
  11. Jägermeister says:

    #10 – Lauren

    LOL

  12. Mr. Fusion says:

    #1, 4, 9, 10, & 11

    Will you guys quit !!! I’m trying to drink some coffee here.

    Damn, this is funny, God’s will, …, sliced in half …, …complain because of the smell,

  13. Mr. Fusion says:

    OK, I got it.

    She drove her truck over the cliff to check out the AIR BRAKES.

  14. Jägermeister says:

    #13 – Mr. Fusion

    Perhaps her booster rocket was too strong?

  15. Lauren the Ghoti says:

    I just wanna know HTF she got her shoe off and under the break pedal…

  16. Lauren the Ghoti says:

    Did I just speeel ‘brake’ ‘break’???

    Nah. Carry on.

  17. Jägermeister says:

    #15 – Lauren the Ghoti

    Itchy feet can make people do strange things…

  18. Lauren the Ghoti says:

    I suspect that next time she goes to ‘watch the sunrise,’ she’ll park the goddamn truck first and get out to scratch her feet…

  19. Mikey Benny says:

    “Big deal, I survive this sort of stuff everyday!”

## Data under study
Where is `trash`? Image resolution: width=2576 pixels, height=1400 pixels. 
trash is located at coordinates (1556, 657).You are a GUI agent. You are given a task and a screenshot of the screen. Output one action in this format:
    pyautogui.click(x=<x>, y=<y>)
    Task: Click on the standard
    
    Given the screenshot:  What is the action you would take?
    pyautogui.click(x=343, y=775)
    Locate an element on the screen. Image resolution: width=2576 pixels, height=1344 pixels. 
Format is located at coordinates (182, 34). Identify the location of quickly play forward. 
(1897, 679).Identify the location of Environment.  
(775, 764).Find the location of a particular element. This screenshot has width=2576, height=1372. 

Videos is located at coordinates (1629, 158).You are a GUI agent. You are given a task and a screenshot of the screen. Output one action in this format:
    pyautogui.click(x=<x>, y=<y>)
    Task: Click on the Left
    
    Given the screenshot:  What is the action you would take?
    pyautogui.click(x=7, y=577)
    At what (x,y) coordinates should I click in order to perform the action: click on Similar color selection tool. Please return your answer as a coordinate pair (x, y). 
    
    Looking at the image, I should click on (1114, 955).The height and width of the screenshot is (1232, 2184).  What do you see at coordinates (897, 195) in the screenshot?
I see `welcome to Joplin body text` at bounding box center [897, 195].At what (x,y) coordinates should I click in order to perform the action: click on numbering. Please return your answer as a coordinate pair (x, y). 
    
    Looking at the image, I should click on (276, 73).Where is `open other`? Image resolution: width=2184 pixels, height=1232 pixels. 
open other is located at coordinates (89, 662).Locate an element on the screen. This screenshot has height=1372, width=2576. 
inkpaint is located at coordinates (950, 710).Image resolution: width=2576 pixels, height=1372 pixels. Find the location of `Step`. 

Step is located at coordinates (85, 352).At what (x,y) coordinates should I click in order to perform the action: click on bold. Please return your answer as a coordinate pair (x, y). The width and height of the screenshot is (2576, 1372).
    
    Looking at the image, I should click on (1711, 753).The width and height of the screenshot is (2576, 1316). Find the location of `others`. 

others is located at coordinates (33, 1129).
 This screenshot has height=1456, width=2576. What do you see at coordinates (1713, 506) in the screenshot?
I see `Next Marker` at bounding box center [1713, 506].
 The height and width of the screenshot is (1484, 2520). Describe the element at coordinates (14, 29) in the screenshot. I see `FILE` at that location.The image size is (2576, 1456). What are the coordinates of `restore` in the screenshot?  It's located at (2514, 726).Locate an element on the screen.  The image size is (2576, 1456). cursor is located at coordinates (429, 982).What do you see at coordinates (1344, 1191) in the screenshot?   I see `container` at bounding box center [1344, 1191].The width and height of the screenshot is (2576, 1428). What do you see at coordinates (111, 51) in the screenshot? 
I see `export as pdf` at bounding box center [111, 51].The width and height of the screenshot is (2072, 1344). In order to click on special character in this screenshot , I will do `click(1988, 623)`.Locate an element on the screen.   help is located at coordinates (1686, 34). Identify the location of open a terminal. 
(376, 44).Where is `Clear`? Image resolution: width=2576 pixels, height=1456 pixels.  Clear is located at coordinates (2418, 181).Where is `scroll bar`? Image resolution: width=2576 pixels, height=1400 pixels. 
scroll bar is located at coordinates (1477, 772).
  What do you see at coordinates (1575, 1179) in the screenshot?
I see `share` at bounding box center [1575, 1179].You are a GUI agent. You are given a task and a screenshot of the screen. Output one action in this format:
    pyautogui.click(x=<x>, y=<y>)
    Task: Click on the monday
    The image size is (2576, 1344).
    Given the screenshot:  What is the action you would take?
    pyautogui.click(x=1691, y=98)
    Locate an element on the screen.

## Task description
In the comment thread, why does Mr. Fusion tell the others to quit?

## Result of this task
He says he is trying to drink some coffee. He finds the comments he lists funny, so they are interrupting his coffee.